OLYMPUS compared the drug with placebo in 2,781 non-dialysis-dependent (NDD) patients, while ROCKIES enrolled 2,133 dialysis-dependent (DD) individuals and involved comparison with epoetin alfa.
Roxadustat is a hypoxia-inducible factor prolyl hydroxylase inhibitor (HIF-PHI) designed to stimulate erythropoiesis. It boosts endogenous erythropoietin production and improves iron regulation.
Compared to placebo, the drug led to a statistically significant improvement in Hb levels from baseline in OLYMPUS trial. The trial met its primary endpoint by achieving a mean increase of 1.75g/dL between weeks 28 and 52 versus 0.40g/dL with placebo.

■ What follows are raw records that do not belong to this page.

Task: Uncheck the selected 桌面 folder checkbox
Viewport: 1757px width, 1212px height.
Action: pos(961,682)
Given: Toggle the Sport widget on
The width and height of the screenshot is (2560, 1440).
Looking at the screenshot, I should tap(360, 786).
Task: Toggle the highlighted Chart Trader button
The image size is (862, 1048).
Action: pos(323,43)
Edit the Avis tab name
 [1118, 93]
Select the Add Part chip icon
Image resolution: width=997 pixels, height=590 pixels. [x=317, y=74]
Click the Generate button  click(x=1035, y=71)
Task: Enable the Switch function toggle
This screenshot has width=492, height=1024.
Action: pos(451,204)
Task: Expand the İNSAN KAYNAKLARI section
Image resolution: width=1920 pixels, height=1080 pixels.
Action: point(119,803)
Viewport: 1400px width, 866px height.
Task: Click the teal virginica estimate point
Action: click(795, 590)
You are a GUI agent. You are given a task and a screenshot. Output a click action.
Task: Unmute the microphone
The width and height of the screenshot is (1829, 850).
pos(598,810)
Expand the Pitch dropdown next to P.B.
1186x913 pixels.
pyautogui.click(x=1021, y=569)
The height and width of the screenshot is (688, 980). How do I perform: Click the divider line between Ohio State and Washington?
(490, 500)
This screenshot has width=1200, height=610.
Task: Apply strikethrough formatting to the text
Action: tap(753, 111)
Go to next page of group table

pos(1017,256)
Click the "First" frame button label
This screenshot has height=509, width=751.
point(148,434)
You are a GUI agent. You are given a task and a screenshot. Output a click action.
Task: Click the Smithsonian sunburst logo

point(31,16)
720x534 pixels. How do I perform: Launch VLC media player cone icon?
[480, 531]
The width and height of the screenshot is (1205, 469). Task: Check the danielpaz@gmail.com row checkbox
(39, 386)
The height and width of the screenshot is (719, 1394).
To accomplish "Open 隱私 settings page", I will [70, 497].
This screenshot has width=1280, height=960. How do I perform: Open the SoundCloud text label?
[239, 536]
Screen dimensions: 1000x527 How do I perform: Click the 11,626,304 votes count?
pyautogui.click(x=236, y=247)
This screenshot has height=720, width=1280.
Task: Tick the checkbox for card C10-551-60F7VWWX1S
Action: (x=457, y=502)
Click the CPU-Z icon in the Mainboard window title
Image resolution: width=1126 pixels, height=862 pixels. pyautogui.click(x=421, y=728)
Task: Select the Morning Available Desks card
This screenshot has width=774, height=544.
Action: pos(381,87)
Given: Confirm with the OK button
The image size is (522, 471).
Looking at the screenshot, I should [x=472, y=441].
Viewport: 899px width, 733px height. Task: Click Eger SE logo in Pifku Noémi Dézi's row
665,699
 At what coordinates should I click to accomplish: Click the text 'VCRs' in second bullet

Analysis of a secondary endpoint in a subgroup of patients with increased high-sensitivity C-reactive protein (hsCRP) levels of more than 5mg/L found a statistically significant mean increase of 1.73 g/dL with roxadustat compared to 0.62g/dL in the placebo group.
The drug showed a statistically significant improvement in Hb levels in the ROCKIES trial, with a mean increase of 0.77g/dL compared to 0.68g/dL in epoetin alfa.
In a subgroup similar to the OLYMPUS trial, the mean increase was 0.80g/dL versus 0.59g/dL.
AstraZeneca BioPharmaceuticals R&D executive vice-president Mene Pangalos said: “Anaemia is a common, serious condition among patients with chronic kidney disease.
“Results from OLYMPUS and ROCKIES reinforce the potential role that roxadustat could play in increasing haemoglobin levels and managing anaemia, which is often underdiagnosed and undertreated.”
The company will announce cardiovascular (CV) safety data from the OLYMPUS and ROCKIES trials under the pooled analyses of DD-CKD and NDD-CKD participants in the global Phase III programme.
This data will be used to support regulatory filing in the US in the coming months.
The drug currently has approval in China to treat anaemia in CKD patients, irrespective of their dialysis requirements.